Registros mostrados:
........
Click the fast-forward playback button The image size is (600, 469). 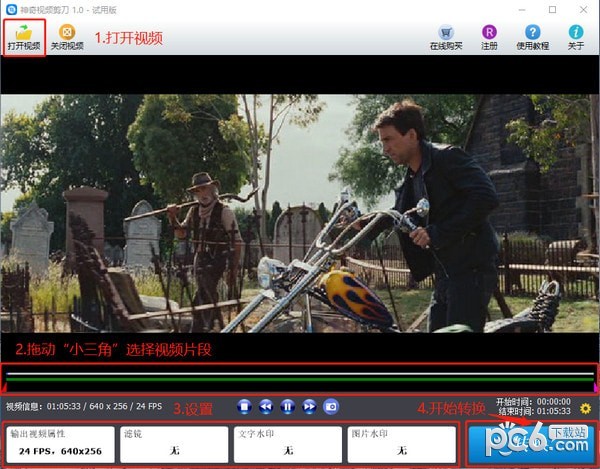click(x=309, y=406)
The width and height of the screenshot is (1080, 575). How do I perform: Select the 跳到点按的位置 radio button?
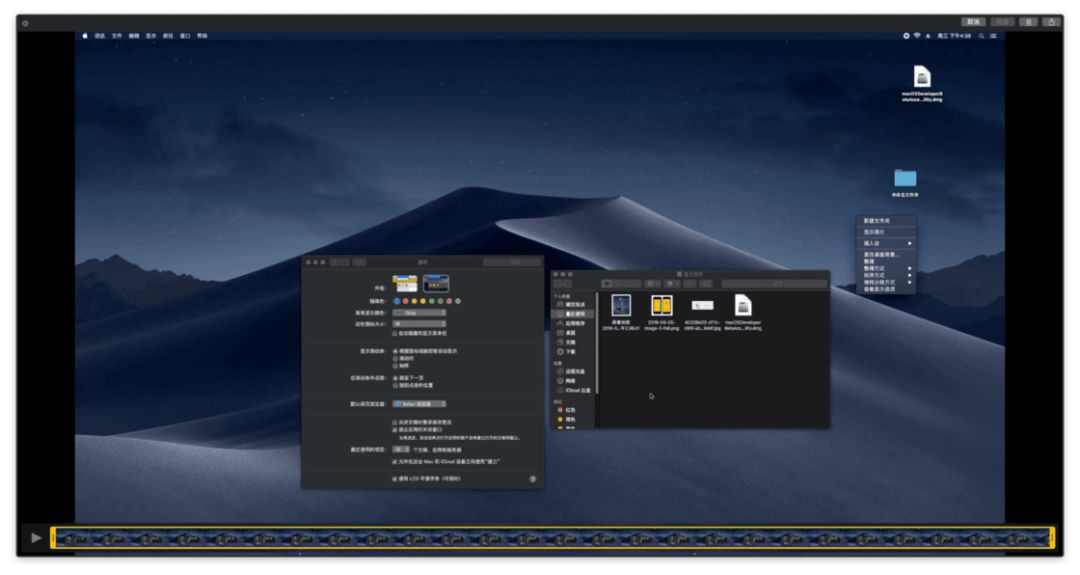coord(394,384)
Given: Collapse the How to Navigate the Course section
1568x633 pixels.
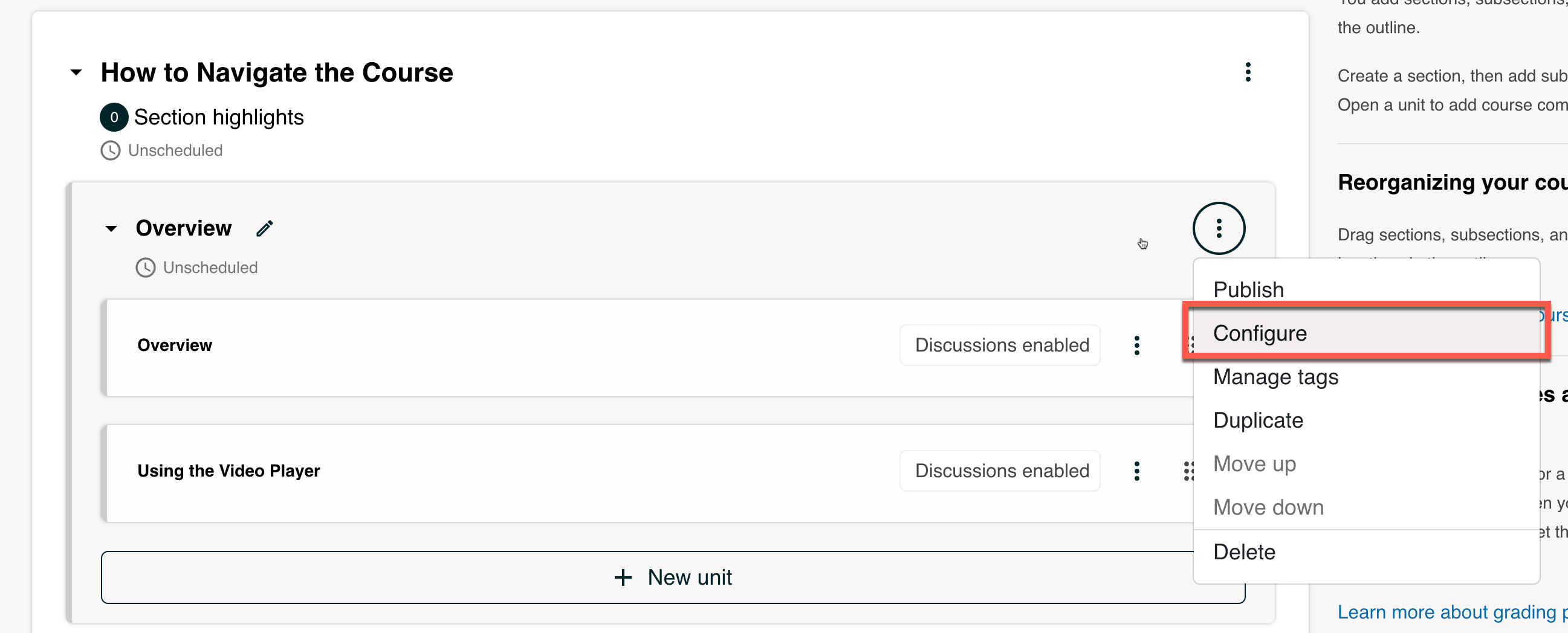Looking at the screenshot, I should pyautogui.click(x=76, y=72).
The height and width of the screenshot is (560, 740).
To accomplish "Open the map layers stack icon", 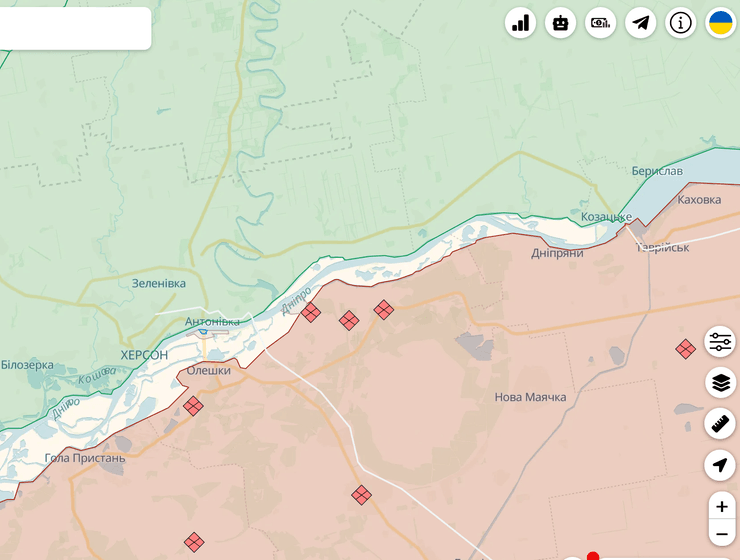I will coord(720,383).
........
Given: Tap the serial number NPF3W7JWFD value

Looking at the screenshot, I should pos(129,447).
........
Problema a resolver: Indica cuántas líneas de los registros contienen la cadena "Given", distinguiendo entre mayúsculas y minúsculas. Responde únicamente con el número.

Resultado del ejercicio: 2